Hoje Simone treina de 40 minutos à
uma hora por dia – principalmente no parque Celso Daniel (leva 12 minutos
correndo até lá). "Não parei totalmente, só na hora do choque. Eu e Carlos
acordamos lá pelas 7h da manhã, damos esse trote e à tarde vendemos as
lingeries, de onde tiramos o pão de cada dia. Vendemos em casa, vamos até os
fregueses ou no salão da minha irmã, na lojinha", afirma. Ela conta que
seu volume semanal gira em torno de 130 km, diferente dos 180 de época de pico
de treino. Mesmo assim, uma quilometragem respeitável.
Até o fechamento desta edição de
RW, Simone aguardava o julgamento no STJD. Disse ter ouvido de um dirigente do
atletismo, sarcástico: "Você tem alguma medalha olímpica para reverter à
situação?" Pois seus treinos diários de corrida também eram impulsionados
pela esperança de conquistar uma. "Esse sonho ninguém me tira. Vou brigar
para tentar fazer o índice para a Olimpíada. É até abril, daria tempo,
né?"
Ainda não havia escolhido o
treinador do eventual retorno. "Só tenho certeza de que não será o Adauto.
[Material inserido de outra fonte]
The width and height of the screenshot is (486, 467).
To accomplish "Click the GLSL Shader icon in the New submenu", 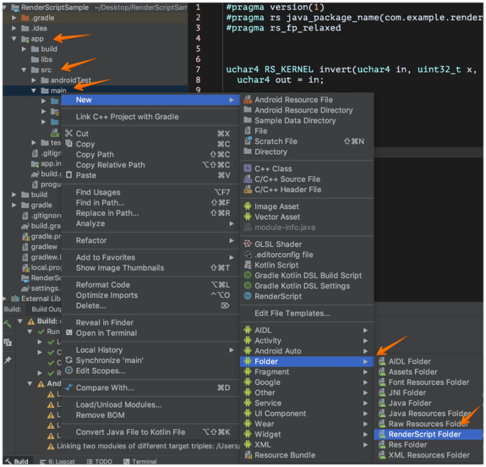I will (x=248, y=244).
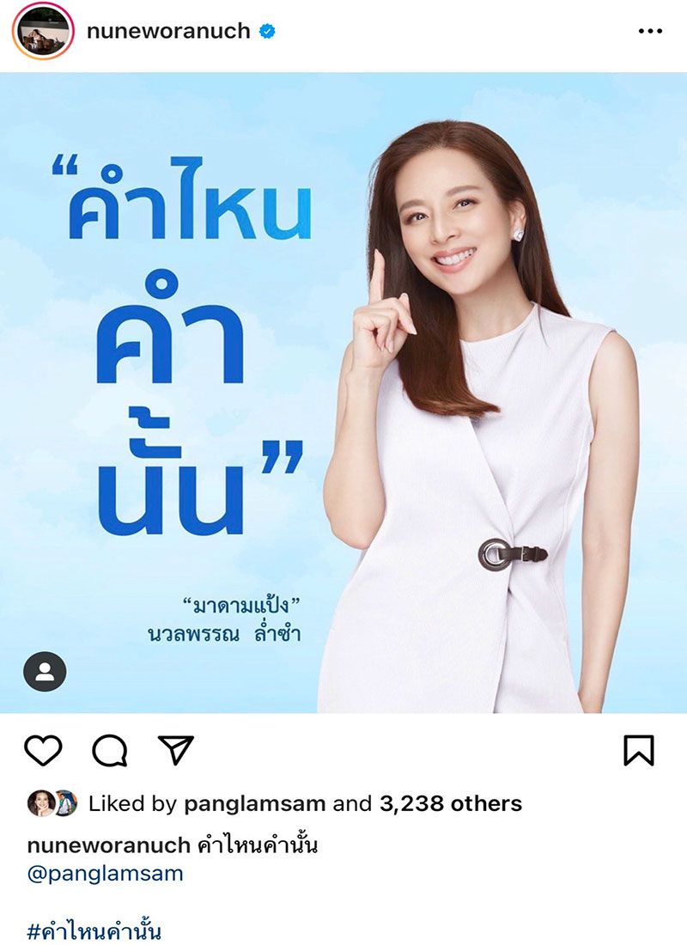Open the nuneworanuch username in header

pos(168,31)
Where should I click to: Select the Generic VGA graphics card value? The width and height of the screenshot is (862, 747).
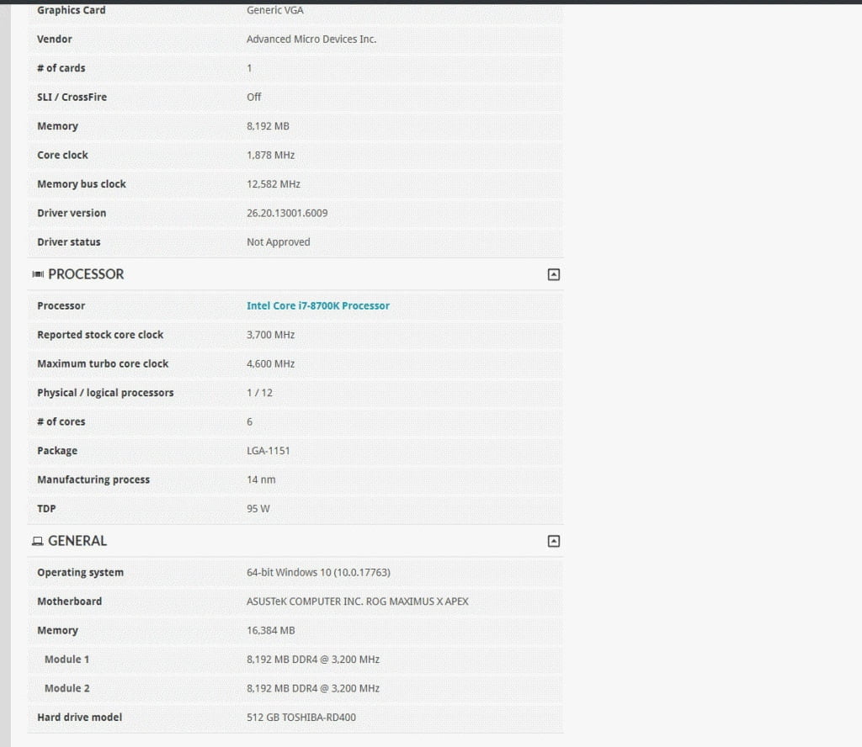274,10
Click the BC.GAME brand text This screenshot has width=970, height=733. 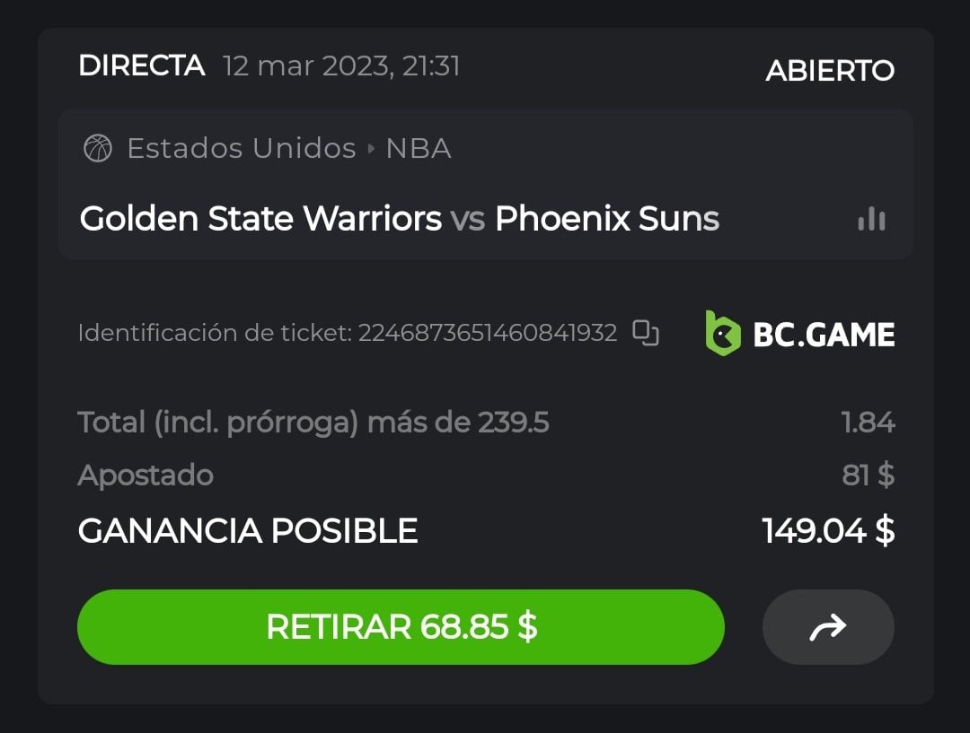click(x=824, y=335)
Não quero o mal dele, mas é ele lá e eu cá. É fácil pra quem vê o Adauto lá,
bonzinho, legal. Na hora que eu bati o recorde, eu era a melhor pessoa do mundo
e, hoje, eu sou a pior pessoa. Pra que ter uma pessoa dessa? Não quero não! Na
volta, vou trabalhar pra melhorar e despertar o interesse de algum clube."
Antes do veredicto final, Simone
só tinha uma certeza: jamais deixaria de correr. "A corrida não é só
dinheiro. É minha alegria, onde conheci muitas pessoas boas, é o que mais gosto
de fazer. Eles podem me fazer parar de competir, mas jamais de correr."